Partimos de la constatación de que la luz y el sol han sido objeto de veneración en muchas culturas antiguas. La Biblia, sin embargo, desmitifica el sol como criatura de Dios y lo presenta como signo de su gloria, sin permitir su adoración. Aun así, la luz se convierte en un símbolo privilegiado para expresar la acción divina: la Torá es llamada lámpara y luz, y los rituales judíos (la menorá, el Ner Tamid, las lámparas festivas) subrayan su valor religioso.
En este horizonte, los profetas anuncian al mesías como "sol salvador", y el Nuevo Testamento identifica explícitamente a Jesús como la "luz verdadera que ilumina a todo hombre". Desde el Génesis hasta el Apocalipsis, la historia de la salvación aparece enmarcada por la luz, que alcanza su plenitud en Cristo y se prolonga en la misión de la Iglesia y de los creyentes.
Los primeros cristianos reinterpretaron las fiestas solares del mundo pagano a la luz de la fe, viendo en Cristo la respuesta al anhelo universal de iluminación. Los Padres de la Iglesia explicaron la Navidad como el verdadero nacimiento del sol invencible, no el astro material, sino su Creador. Este simbolismo influyó decisivamente en la arquitectura y el arte cristianos: los templos orientados hacia el este (donde "nace" el sol cada mañana), las imágenes de Cristo Pantocrátor en el ábside y las representaciones del Juicio Final en occidente (donde "muere" el sol cada tarde) expresan visualmente la esperanza escatológica y la responsabilidad moral del creyente.
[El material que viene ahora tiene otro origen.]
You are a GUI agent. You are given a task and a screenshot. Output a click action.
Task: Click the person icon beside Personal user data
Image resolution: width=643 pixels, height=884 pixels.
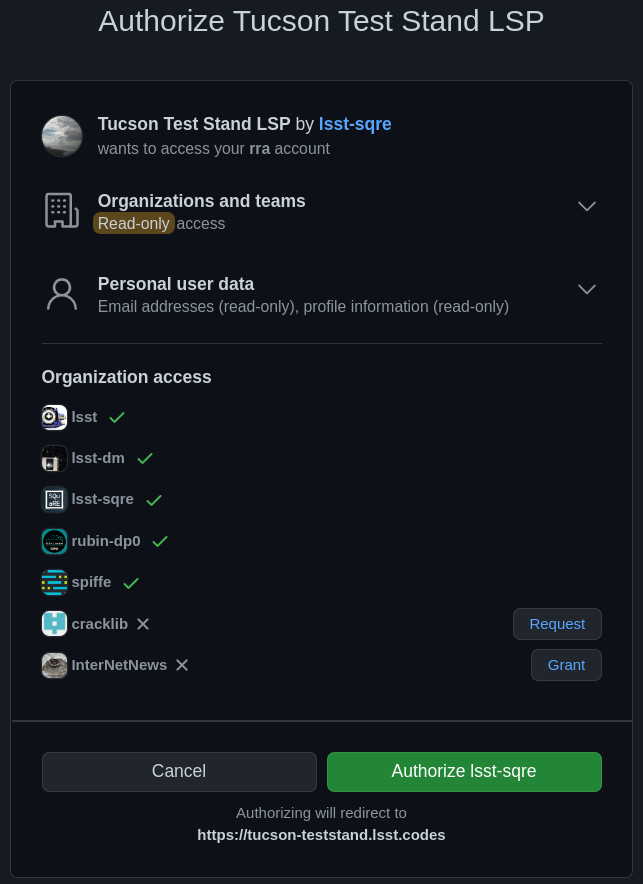coord(61,293)
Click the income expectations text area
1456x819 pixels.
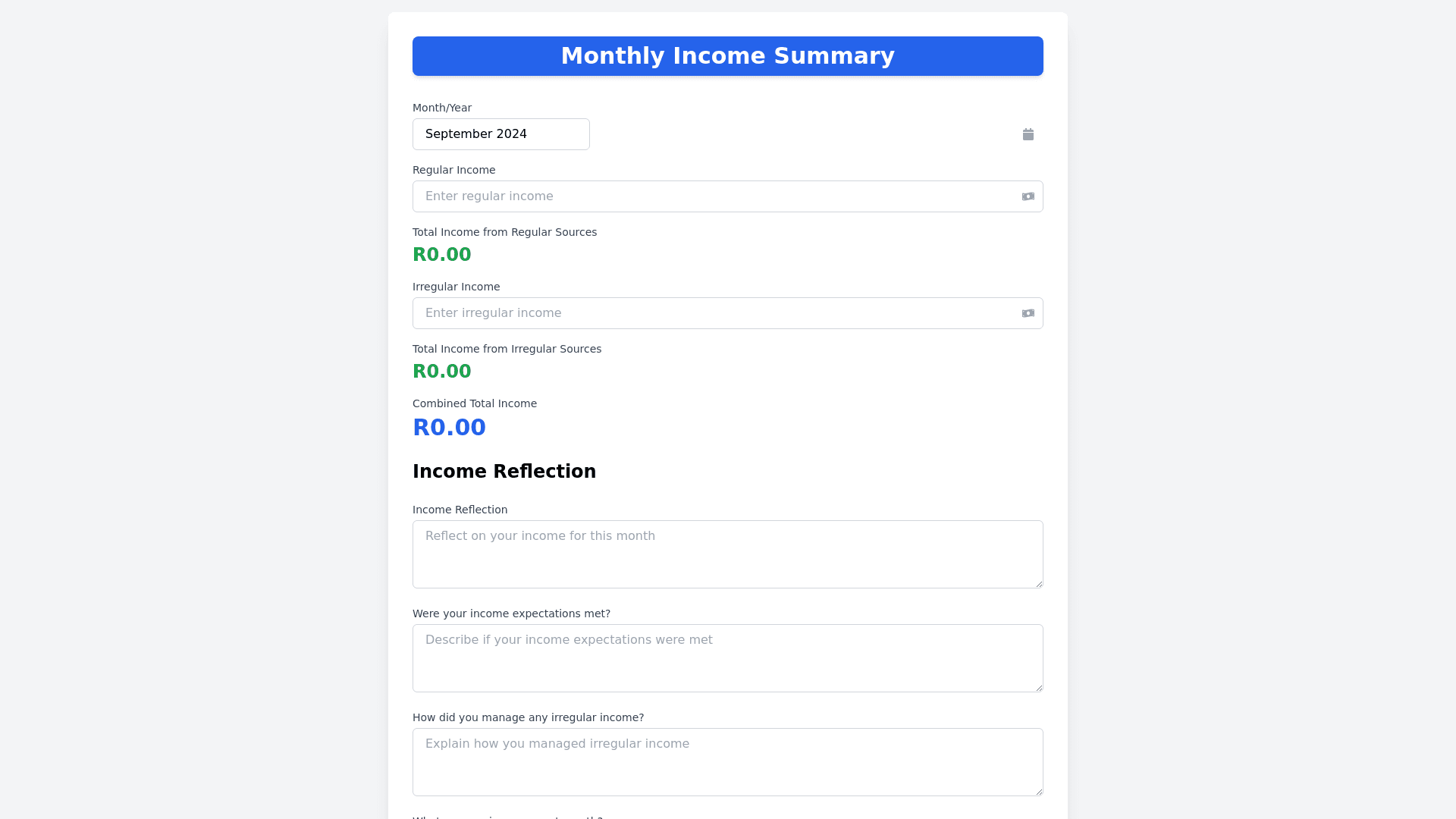(726, 657)
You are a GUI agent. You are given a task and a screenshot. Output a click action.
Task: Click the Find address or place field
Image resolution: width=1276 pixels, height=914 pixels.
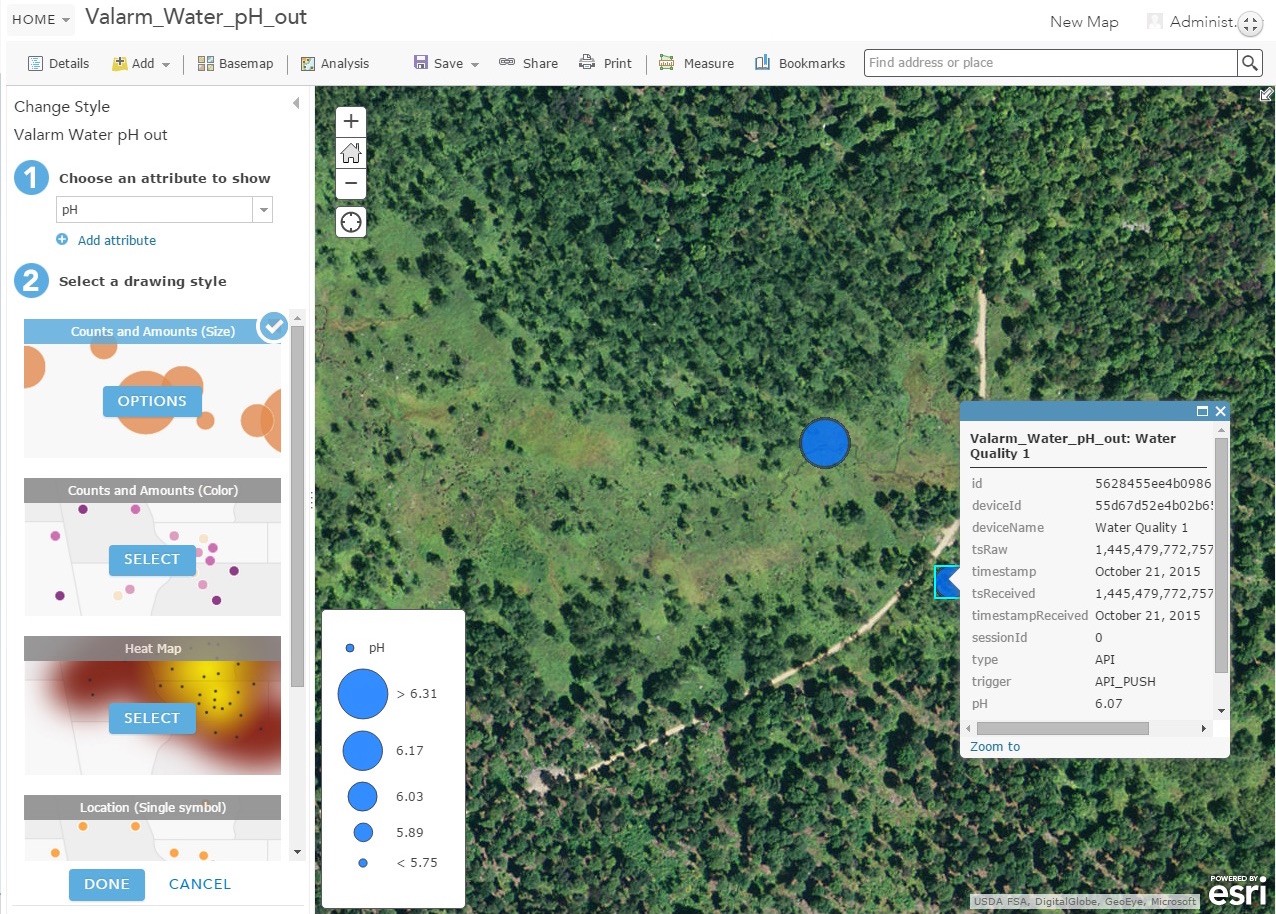[x=1050, y=63]
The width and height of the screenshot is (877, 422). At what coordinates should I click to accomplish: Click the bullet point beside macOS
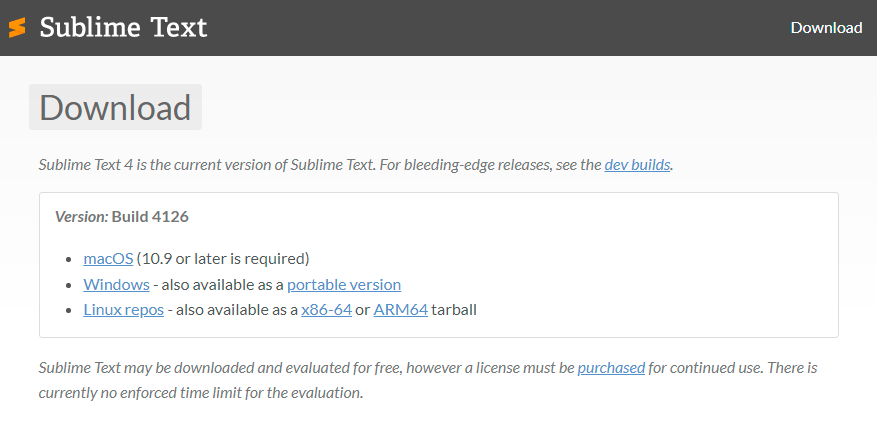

La liturgia asumió plenamente este lenguaje. La Navidad celebra a Cristo como luz que vence las tinieblas del pecado y de la ignorancia, especialmente en la misa de la Nochebuena y en sus oraciones. La Epifanía y, de modo culminante, la Vigilia Pascual prolongan este simbolismo mediante la liturgia de la luz. El bautismo es "iluminación", y la luz del cirio pascual acompaña al cristiano desde su nacimiento espiritual hasta la muerte.
La luz litúrgica no es solo natural, sino signo de la verdad, del amor y de la vida que brotan de Cristo. Su luz es universal, esclarece el misterio del hombre, calienta el corazón con el amor divino y transforma a los creyentes en reflejos vivos de esa luz. Los santos son como lámparas encendidas a lo largo de la historia, testigos de que la luz de Belén sigue iluminando el mundo.
Resumen de las páginas 115-123 de mi libro Eduardo Sanz de Miguel, "La fe celebrada. Historia, teología y espiritualidad del año litúrgico en los escritos de Benedicto XVI", Burgos 2012.